IF ADDITIONAL INFORMATION SHOULD BECOME AVAILABLE, A SUPPLEMENTAL MEDWATCH WILL BE SUBMITTED ACCORDINGLY. (B)(4). THE ACTUAL DEVICE HAS BEEN RETURNED AND IS CURRENTLY PENDING EVALUATION. ONCE RELIABILITY ENGINEERING EVALUATES THE DEVICE, A SUPPLEMENTAL MEDWATCH REPORT WILL BE SENT ACCORDINGLY. IF ADDITIONAL INFORMATION SHOULD BECOME AVAILABLE, A SUPPLEMENTAL MEDWATCH REPORT WILL BE SUBMITTED ACCORDINGLY.

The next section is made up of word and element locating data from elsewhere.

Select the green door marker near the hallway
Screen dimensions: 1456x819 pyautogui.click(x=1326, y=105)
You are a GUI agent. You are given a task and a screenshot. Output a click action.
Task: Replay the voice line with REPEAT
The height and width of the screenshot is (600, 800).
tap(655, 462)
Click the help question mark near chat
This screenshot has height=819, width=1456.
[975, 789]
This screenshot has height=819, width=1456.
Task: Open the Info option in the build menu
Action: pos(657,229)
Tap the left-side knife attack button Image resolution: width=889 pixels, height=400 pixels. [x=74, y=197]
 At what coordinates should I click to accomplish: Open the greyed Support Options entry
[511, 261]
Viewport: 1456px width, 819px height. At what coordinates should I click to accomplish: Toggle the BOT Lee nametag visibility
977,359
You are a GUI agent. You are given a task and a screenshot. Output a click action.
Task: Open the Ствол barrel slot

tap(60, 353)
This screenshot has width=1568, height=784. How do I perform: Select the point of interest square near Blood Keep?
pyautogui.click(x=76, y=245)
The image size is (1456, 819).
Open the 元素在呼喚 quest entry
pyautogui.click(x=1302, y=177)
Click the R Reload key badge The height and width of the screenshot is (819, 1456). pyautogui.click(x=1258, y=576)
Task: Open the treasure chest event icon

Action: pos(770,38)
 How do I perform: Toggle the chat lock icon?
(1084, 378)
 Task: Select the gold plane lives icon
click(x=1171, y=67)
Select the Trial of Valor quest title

Description of Event or Problem · 1

IT WAS REPORTED BY THE SALES REP VIA PHONE THAT DURING PRE-SURGERY, IT WAS OBSERVED THAT THE VAPR VUE GENERATOR DEVICE SETTINGS WERE NOT IN SYNC AND THEN DISPLAYED INTERNAL ERROR. THERE WAS NO PATIENT HARM OR SURGICAL DELAY REPORTED. NO OTHER DEVICE WAS USED FOR THE PROCEDURE. THIS EVENT DID NOT OCCUR DURING SURGERY. THERE WAS NO PATIENT INVOLVEMENT. THERE WERE NO REPORTS OF INJURIES, MEDICAL INTERVENTION OR PROLONGED HOSPITALIZATION. ALL AVAILABLE INFORMATION HAS BEEN DISCLOSED. IF ADDITIONAL INFORMATION SHOULD BECOME AVAILABLE, A SUPPLEMENTAL MEDWATCH REPORT WILL BE SUBMITTED ACCORDINGLY.